• **INSTRUCTIONS TO FOLLOW**
From the data below, copy out every line in which the word "height" occurs.

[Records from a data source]
____

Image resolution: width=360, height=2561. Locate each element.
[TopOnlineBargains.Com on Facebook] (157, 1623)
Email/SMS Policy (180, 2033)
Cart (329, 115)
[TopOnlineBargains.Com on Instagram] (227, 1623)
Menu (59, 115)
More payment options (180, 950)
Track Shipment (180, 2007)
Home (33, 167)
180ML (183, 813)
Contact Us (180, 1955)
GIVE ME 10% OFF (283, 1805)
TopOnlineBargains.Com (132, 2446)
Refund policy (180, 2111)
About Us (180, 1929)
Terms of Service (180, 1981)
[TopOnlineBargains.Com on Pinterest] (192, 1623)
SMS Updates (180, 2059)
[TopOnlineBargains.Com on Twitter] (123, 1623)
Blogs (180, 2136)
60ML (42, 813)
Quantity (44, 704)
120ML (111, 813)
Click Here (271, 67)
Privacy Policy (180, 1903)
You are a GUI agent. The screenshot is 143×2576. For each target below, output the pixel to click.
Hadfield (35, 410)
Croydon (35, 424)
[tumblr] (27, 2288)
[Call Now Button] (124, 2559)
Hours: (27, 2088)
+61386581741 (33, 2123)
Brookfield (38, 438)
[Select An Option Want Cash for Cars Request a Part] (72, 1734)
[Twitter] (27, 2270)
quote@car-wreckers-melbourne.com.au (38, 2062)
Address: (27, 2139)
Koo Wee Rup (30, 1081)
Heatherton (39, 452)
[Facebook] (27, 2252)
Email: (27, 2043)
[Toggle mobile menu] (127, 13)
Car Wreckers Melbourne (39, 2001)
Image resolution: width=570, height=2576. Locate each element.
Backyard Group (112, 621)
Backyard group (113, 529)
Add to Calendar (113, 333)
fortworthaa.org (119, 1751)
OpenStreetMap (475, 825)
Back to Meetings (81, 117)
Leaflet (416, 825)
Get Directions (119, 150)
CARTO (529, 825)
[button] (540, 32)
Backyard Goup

____

• **EXERCISE SOLUTION**
Image resolution: width=360, height=2561. Locate each element.
Image resolution: width=570, height=2576. Locate each element.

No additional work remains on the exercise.